NFS server or graphical.target running? That shouldn’t happen.


Tightening the Ship: Post-Install Hardening

  • Firewall:

    sudo systemctl enable --now firewalld
    sudo firewall-cmd --state
    

    Note: firewalld is “dumbed-down”, but preferable for quick, low-maintenance needs. For heavy segmentation, consider iptables or nftables directly.

  • Strip Services:
    List enabled units:

    sudo systemctl list-unit-files --state=enabled
    

    Turn off anything not strictly required (e.g., postfix, cups).

    sudo systemctl disable postfix.service
    
  • Install missing essentials:
    No editors? No SSH? Install only what’s actually needed:

    sudo yum install nano openssh-server -y
    sudo systemctl enable --now sshd
    

    Question: Why not pre-select during install? Because review and auditability matter — see what really lands on-disk.

  • Update immediately:

    sudo yum update --security -y
    

    Gotcha: On mirror lag, your kernel might not be latest — double-check, especially if planning to deploy hardened modules or SELinux policies.


Atypical Hints and Side Notes

  • If provisioning via PXE/Kickstart, set #version=RHEL7 at the top of kickstart files for cleaner parser output.
  • UEFI boot: some minimal images skip placing files in /boot/efi by default, leading to failed boots on some boards — check your firmware type before install.
  • For containers/Kubernetes: swap must be disabled or set minuscule (/etc/fstab), or kubelet will complain.

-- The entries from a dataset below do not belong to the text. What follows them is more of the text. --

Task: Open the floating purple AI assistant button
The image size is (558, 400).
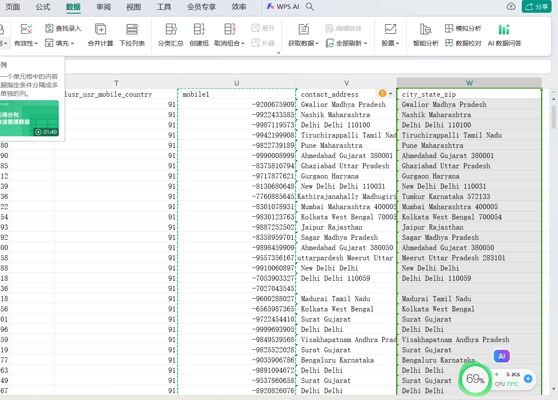Action: point(502,356)
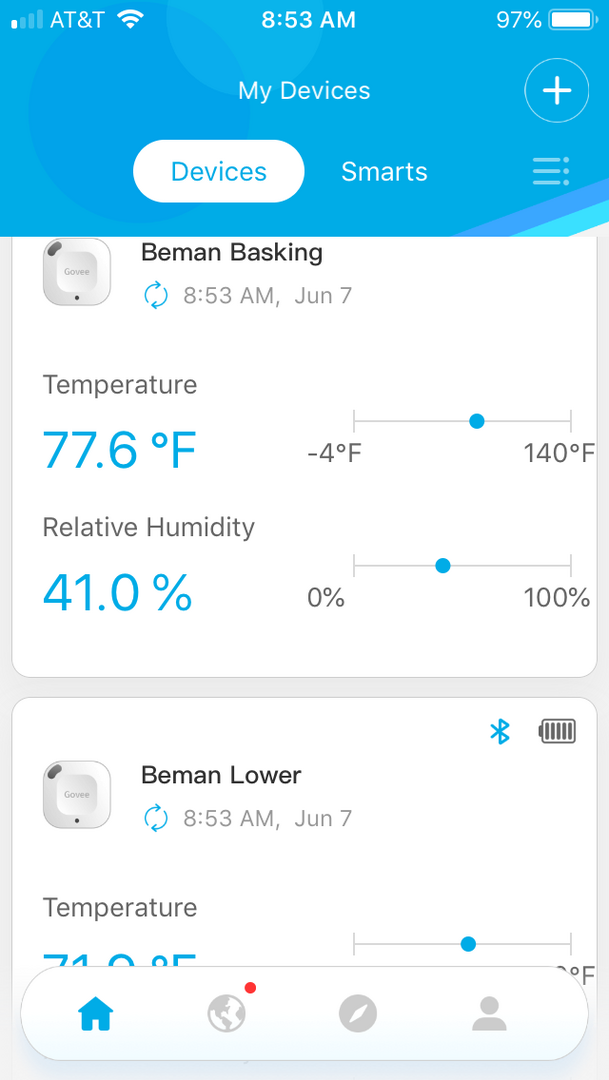Open the Beman Basking device name

pos(232,252)
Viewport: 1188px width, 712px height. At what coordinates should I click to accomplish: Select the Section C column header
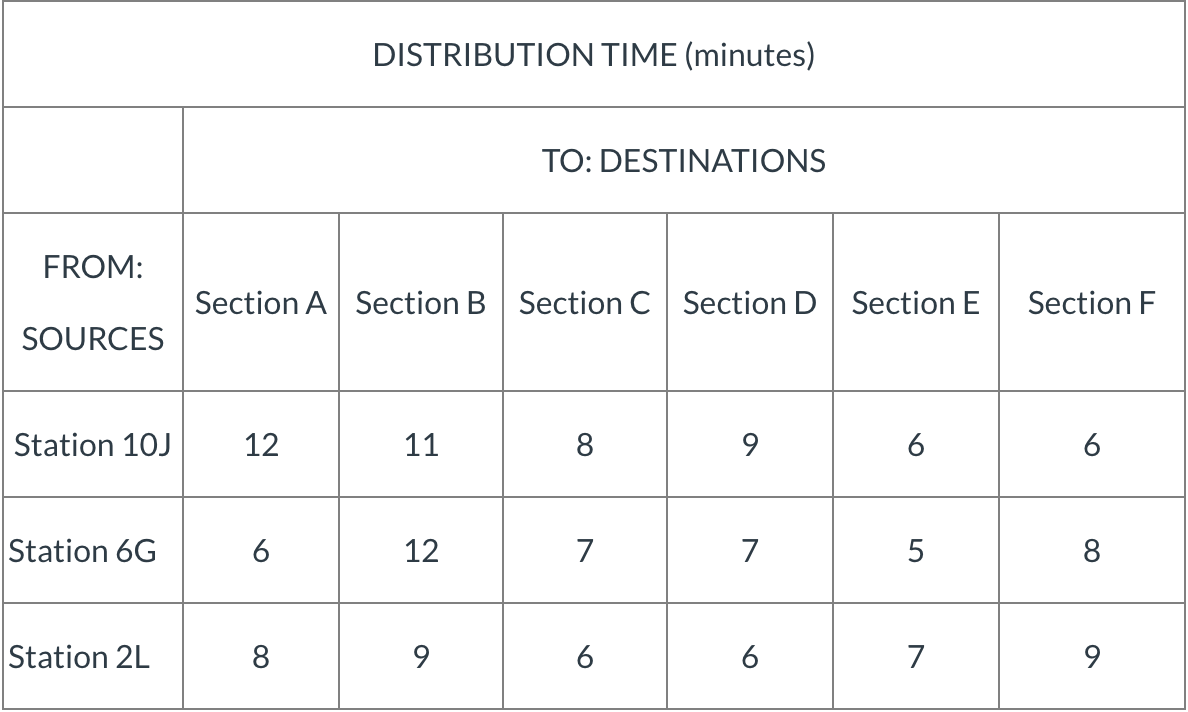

Summary Table: Minimal Install Checklist

StepCompleted? (Y/N)
Validated ISO checksum
Set static IP/hostname
Custom partitioning
Minimal install selection
Firewall enabled
Unneeded services pruned
System updated

A minimal CentOS install is rarely the last step — but always the most important one. By stripping down from the outset, you create predictable systems, outperforming generic builds both on stability and security. But keep trade-offs in mind: minimal also means additional setup for real workloads, and sometimes inconvenient “missing” tools (no curl, no scp, etc.) if you don’t plan ahead.

If you encounter boot failures, networking quirks, or installer bugs, check /var/log/anaconda/anaconda.log — it's where the real clues live.

Deploy lean. Expand only as dictated by need. Typical results: faster rollouts, better patch discipline, easier monitoring.


Questions about quirky hardware or integrating with configuration management? Real answers come from real-world fieldwork, not spec sheets.